▶ Set problem:
Return verbatim every line of the listing from the line containing "This screenshot has width=663, height=373." down to the line containing "Action: point(115,359)", including both of those lines.

▶ Excerpted data:
= = =
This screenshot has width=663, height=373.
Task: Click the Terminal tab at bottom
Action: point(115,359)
= = =
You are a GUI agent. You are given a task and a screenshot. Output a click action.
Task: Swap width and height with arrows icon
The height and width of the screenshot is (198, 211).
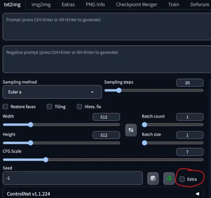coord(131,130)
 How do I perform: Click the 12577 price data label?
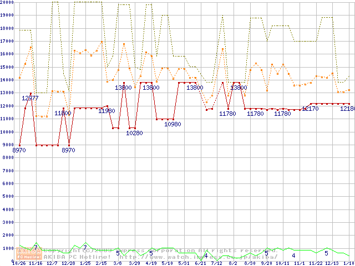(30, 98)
= = =
▶ Solution for this exercise:
This screenshot has width=663, height=373.
Task: Click the Terminal tab at bottom
Action: point(115,359)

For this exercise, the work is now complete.